#### [Instruction]
Copy out the records starting at the line that contains "The width and" and ending after the line that contains "[x=56, y=126]", and nothing else. Leave the pictures out.

#### [Provided entries]
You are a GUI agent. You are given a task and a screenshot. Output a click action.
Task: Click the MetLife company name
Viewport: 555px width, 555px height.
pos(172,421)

* * *

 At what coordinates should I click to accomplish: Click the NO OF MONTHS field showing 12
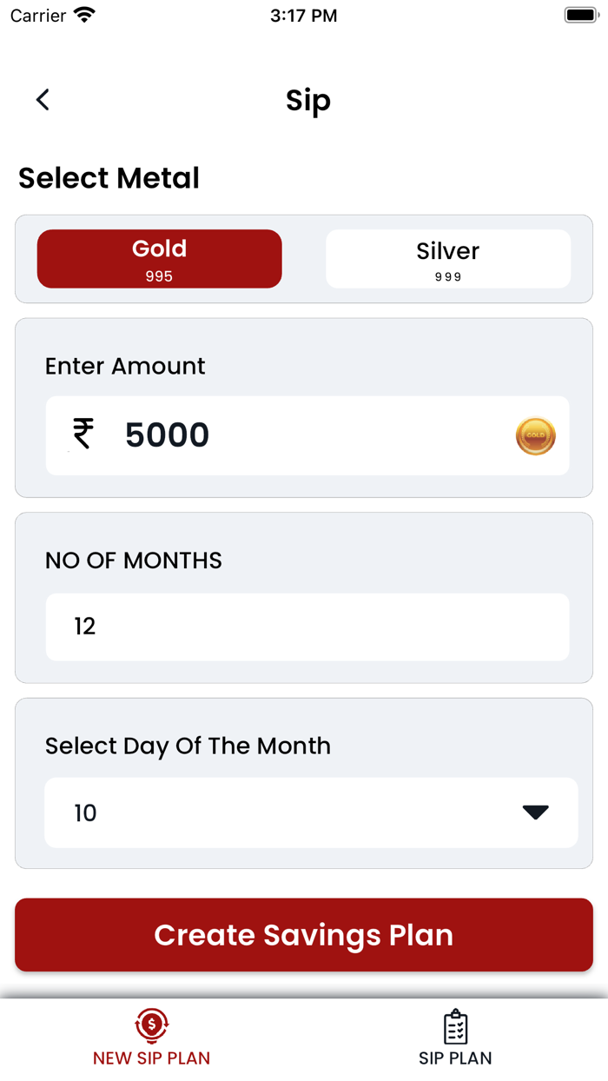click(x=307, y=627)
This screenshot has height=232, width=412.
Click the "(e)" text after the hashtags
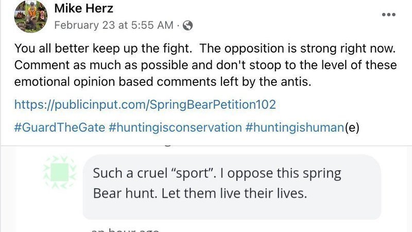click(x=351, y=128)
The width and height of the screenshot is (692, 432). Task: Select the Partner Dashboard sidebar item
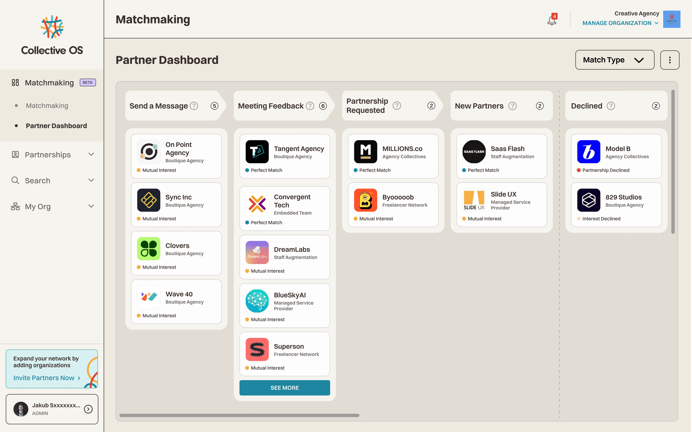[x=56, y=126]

#### [Answer to this problem]
The width and height of the screenshot is (692, 432). Task: Select the Partner Dashboard sidebar item
[x=56, y=126]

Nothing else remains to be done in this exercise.